== Data for this task ==

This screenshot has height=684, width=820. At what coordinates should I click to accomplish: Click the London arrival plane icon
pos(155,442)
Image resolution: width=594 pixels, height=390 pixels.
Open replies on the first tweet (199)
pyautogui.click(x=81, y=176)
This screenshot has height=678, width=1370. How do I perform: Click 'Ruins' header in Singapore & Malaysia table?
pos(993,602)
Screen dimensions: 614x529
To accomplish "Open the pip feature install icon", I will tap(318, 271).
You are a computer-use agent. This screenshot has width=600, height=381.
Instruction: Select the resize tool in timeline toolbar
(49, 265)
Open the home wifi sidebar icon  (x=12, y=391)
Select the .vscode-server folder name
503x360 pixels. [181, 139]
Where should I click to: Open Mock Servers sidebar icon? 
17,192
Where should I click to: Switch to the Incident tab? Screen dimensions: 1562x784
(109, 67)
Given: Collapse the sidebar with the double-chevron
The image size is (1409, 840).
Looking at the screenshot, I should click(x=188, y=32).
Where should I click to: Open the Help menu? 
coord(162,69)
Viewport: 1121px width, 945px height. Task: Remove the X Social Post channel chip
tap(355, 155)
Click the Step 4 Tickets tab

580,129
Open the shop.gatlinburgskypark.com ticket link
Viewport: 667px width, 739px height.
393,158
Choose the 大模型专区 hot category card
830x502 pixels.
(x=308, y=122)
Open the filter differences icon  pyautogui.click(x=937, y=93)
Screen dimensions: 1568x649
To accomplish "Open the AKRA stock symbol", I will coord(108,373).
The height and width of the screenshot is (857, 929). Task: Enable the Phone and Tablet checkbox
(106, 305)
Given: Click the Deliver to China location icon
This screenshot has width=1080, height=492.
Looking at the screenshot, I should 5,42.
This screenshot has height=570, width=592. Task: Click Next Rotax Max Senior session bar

== Instructions to follow ==
Report how many lines in the records contain the word "Select". Give only the number.

== Written solution ==
2